## Text:
____________
Mappings & Properties

Define your Elasticsearch schema with Sigmie's high-level and native field types — title, name, category, price, semantic vectors, nested, and more.

On this page

Properties tell Elasticsearch what each field is and how to search it. Sigmie exposes both native Elasticsearch types (text, keyword, number, bool, date, geoPoint) and high-level types (title, name, category, price, email) that wrap the natives with sensible defaults.

You build mappings with the NewProperties builder and pass the same instance to your index, your collection, and your searches:

use Sigmie\Mappings\NewProperties;
 
$props = new NewProperties;
$props->title('title');
$props->name('director');
$props->number('year')->integer();
 
$sigmie->newIndex('movies')->properties($props)->create();
$sigmie->collect('movies')->properties($props);
$sigmie->newSearch('movies')->properties($props)->queryString('matrix')->get();

Reusing the same $props is what lets Sigmie generate the right queries for each field.

High-level types

Title

For short, searchable text — movie titles, article titles, product names.

$props->title('name');

Name

For personal and place names. Tuned for autocomplete-style matching.

$props->name('director');
$props->name('first_name');
$props->name('city');

Category

For exact-match classification — genres, departments, brands.

$props->category('genre');
$props->category('brand');

Categories can opt into faceting (see Facets):

$props->category('brand')->facetDisjunctive();
$props->category('color')->facetConjunctive();

Tags

For multi-value fields — product tags, attributes, skills.

$props->tags('skills');

Price

For monetary values — supports range queries and histograms.

$props->price(); // defaults to field name 'price'
$props->price('amount');

Long text

For descriptions, summaries, comments, articles.

$props->longText('description');
$props->longText('synopsis');

Short text

For brief, single-line text content.

$props->shortText('headline');

HTML

Strips HTML tags before indexing. Useful for crawled content.

$props->html('content');

Searchable number

Numbers users actually type into a search box — years, phone numbers, reservation IDs.

$props->searchableNumber('birth_year');
$props->searchableNumber('phone');

Reach for number() instead when you’re filtering or sorting numerically but not searching.

Identifier

For primary and foreign keys — filterable, groupable.
____________
## Data for review:

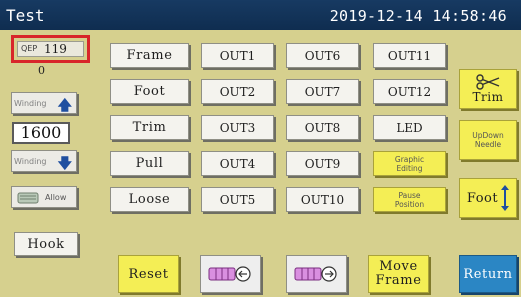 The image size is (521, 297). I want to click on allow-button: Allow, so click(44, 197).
____________
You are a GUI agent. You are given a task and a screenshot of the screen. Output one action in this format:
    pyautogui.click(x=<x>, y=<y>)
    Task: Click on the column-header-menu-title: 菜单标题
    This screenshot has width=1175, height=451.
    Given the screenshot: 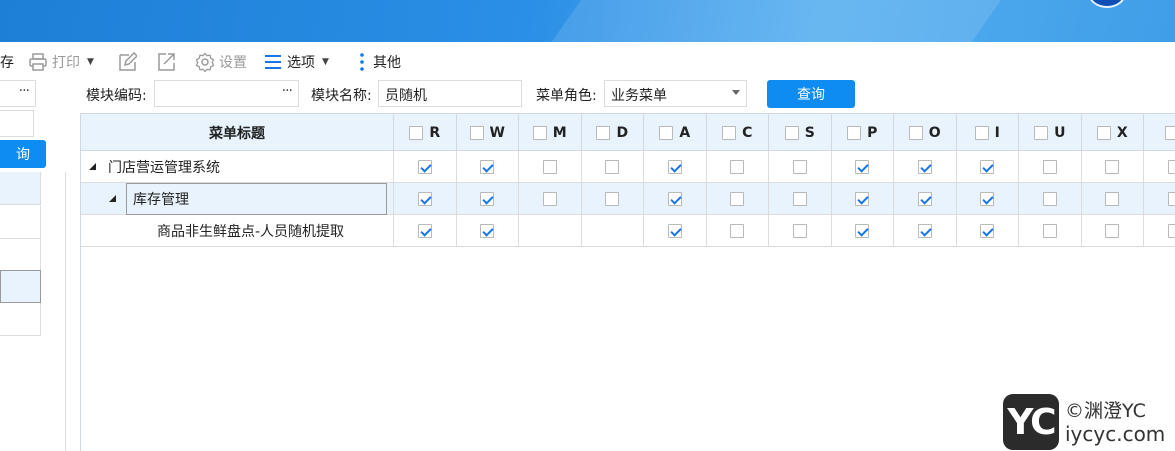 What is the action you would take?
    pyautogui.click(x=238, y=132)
____________
## Task A:
In the Sigmie mappings text, which high-level type strips HTML tags before indexing?
## Task B:
Go on with the Sigmie mappings and properties page from its last line.

## Exercise output A:
The HTML type, `$props->html('content')`.

## Exercise output B:
$props->id('user_id');
$props->id('product_id');

Email and address

$props->email('contact_email');
$props->address('shipping_address');

Case-sensitive keyword

Keyword fields lowercase their values by default. Use this when case matters:

$props->caseSensitiveKeyword('promo_code');

Path

For hierarchical paths, indexed at each level (/a, /a/b, /a/b/c):

$props->path('file_path');

Boost

For per-document score boosts:

$props->boost();

Autocomplete

For prefix-style suggestions:

$props->autocomplete();

Native types

Text

The Elasticsearch workhorse for unstructured text:

$props->text('description');

Add a .keyword sub-field if you need to sort, filter, or aggregate on the same field:

$props->text('category')->keyword(); // can search AND filter
$props->text('category')->keyword()->makeSortable();

Other modifiers:

$props->text('name')->searchAsYouType(); // search-as-you-type
$props->text('content')->indexPrefixes(); // index prefixes for Prefix queries
$props->text('description')->unstructuredText(); // explicit (it's the default)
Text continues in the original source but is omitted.